Extratropical Highlights –January 2016
1. Northern Hemisphere
The 500-hPa circulation during January
featured above-average heights across the polar region and across both the
subtropical North Pacific and Atlantic Oceans and Africa. The circulation also
featured below-average heights across the central North Pacific and Atlantic
Oceans and Europe (Fig. E9). This overall anomaly pattern projected strongly
onto the positive phase of the Pacific/ North American teleconnection pattern (PNA,
+1.9) and also onto the negative phase of the Polar/ Eurasia Pattern (-2.6) (Table E1., Fig. E7). A
positive PNA pattern is a typical response to El Niño.
At 200-hPa, a significant El Niño
response continued in the streamfunction (Fig.
T22) and wind (Figs. T21) fields. This response featured anticyclonic anomalies over
the eastern half of the subtropical North and South Pacific, straddling the
region of enhanced convection (Fig. T25), along with cyclonic anomalies at higher latitudes of the North Pacific.
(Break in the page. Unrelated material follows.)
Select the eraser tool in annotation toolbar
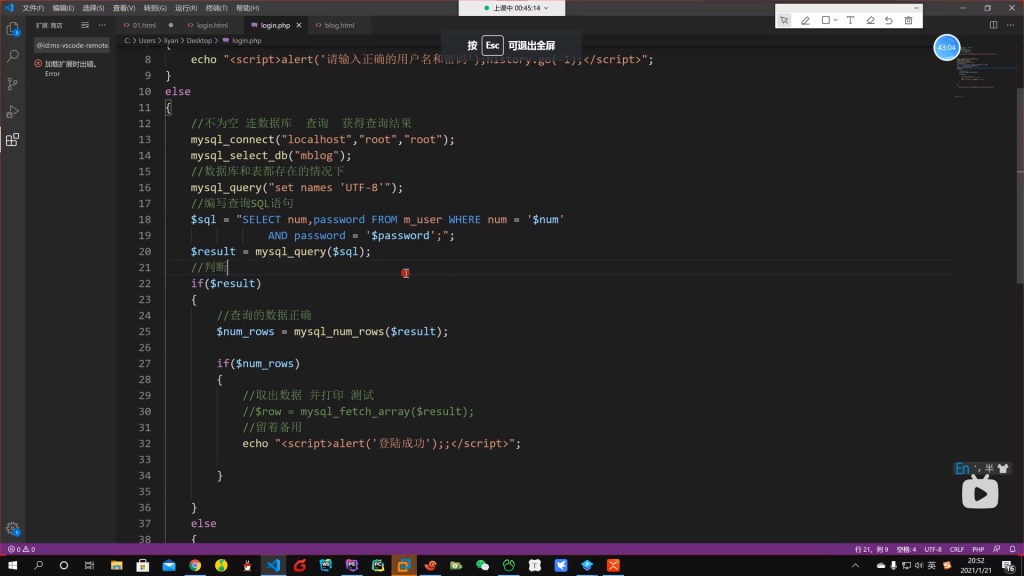 870,20
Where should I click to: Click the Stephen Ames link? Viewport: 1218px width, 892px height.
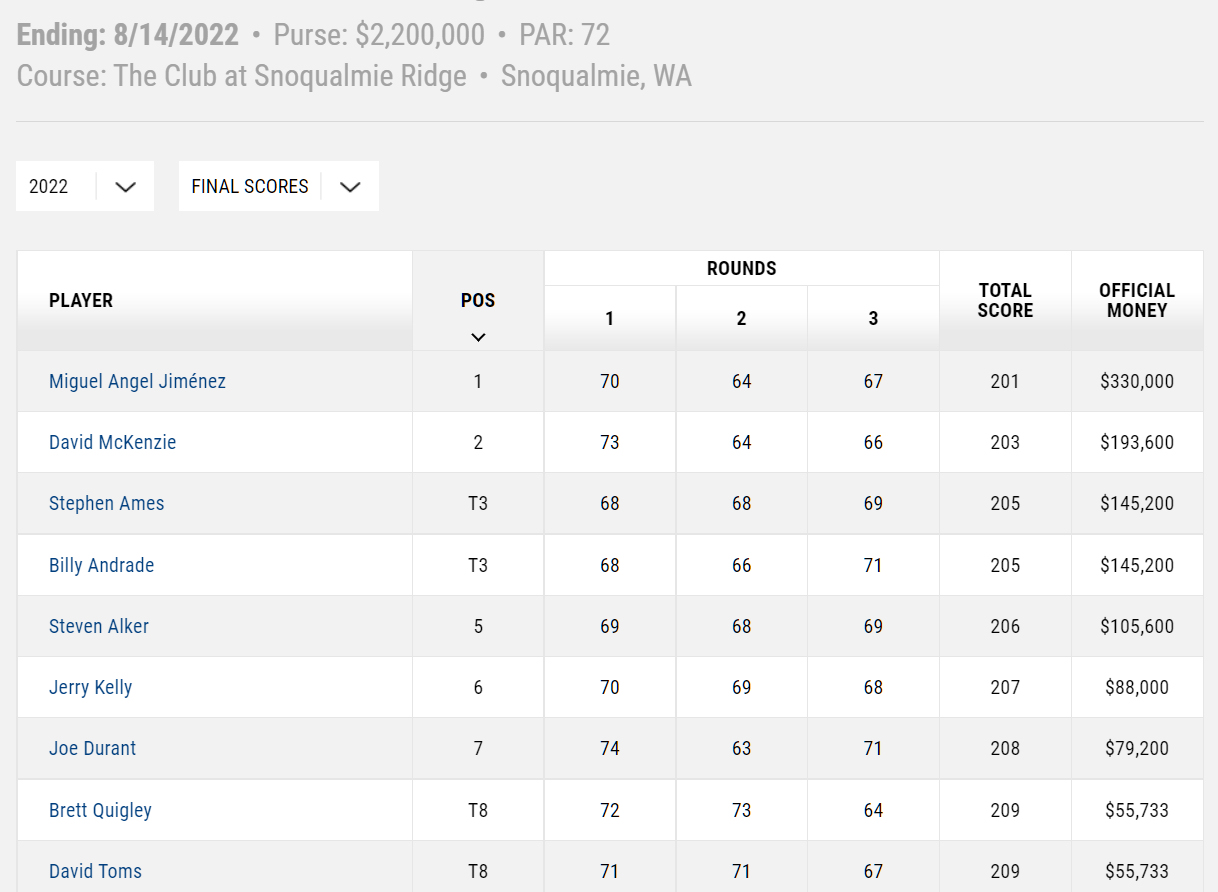tap(106, 503)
This pattern was associated with an eastward extension of the wintertime East
Asian jet steam to well east of the date line. This jet stream pattern
represents major dynamical and kinematic changes in the mid- and upper-level
circulation during El Niño, and it also represents a fundamental manner in
which El Niño’s circulation impacts are communicated downstream.
The main land-surface temperature signals
during January included above-average temperatures across Canada, western Europe, and eastern Siberia (Fig. E1). The main precipitation signals
included above-average totals in the northwestern U.S., the Gulf Coast region
of the U.S., western Europe, and eastern China. Below-average
totals were recorded across central U.S. and north-central Russia (Fig. E3).
a. North Pacific/ North America
At 500-hPa, the circulation during January
featured above-average heights across the subtropical North Pacific Ocean and western
Canada, and below-average heights over the central and high latitudes of the
North Pacific and the southeastern U.S. (Fig.
E9). At 200-hPa, the circulation featured
anticyclonic streamfunction anomalies across the subtropical eastern North
Pacific in association with El Niño, along with negative anomalies over the
high latitudes of the North Pacific (Fig.
T22). This pattern was associated
with an eastward extension of the wintertime East Asian jet steam to well east
of the date line. It was also associated with enhanced westerly winds
throughout the troposphere in the western U.S. (Figs. T20, T21). These conditions reflected a
strong positive PNA pattern and contributed to increased storminess in the
western U.S., both of which are typical of El Niño.
This circulation contributed to anomalously
warm surface temperature across most of Canada, with many areas again recording
departures in excess of +5oC and in the upper 90th
percentile of occurrences (Fig. E1). It also contributed to above-average
precipitation in the northwestern and Gulf Coast regions of the U.S., and to
below-average precipitation in the central U.S. (Fig. E3).
According to the U.S. Drought
Monitor, drought conditions were lessened in Washington, Oregon, and Idaho,
while exceptional drought continued across central California and western
Nevada. Severe drought persisted in south-central and eastern Oregon, while
extreme drought persisted in western Montana.
b. North Atlantic
The 500-hPa circulation during January
featured above-average heights over northern Africa and below-average heights across
the eastern North Atlantic and Europe. These conditions were associated with an
exceptionally strong southwesterly flow of jet stream winds and low-level winds
into western Europe, which resulted in anomalously
warm and wet conditions in the region (Figs.
E1, E3, E4).
Well above-average precipitation
was recorded in eastern China during January (Fig. E3), with totals reaching near-record levels (1971-present record)
for the third straight month (Fig. E4). The
continued surplus precipitation was again linked to an amplified 200-hPa trough
over China (Fig. T22).
2. Southern Hemisphere
The mean 500-hPa circulation during
January featured above-average heights south of Australia, south of Africa, and
over the high latitudes of the eastern South Pacific. The circulation also featured
below-average heights over the central South Pacific and throughout the polar
region (Fig. E15).
At 200-hPa, a significant El Niño response was evident in the ongoing pattern
of anticyclonic streamfunction anomalies across the eastern half of the South Pacific
Ocean (Fig. T22).
The main precipitation signals during
January included above-average totals across southern Australia, with
departures exceeding the 90th percentile of occurrences in both the
southwest and southeast (Fig. E3).
Consistent with El Niño, below-average
precipitation was again observed in the South African monsoon region (Fig. E4). The
South African rainy season lasts from October to April. To date, the region has
received well below-average precipitation in every month from October-January.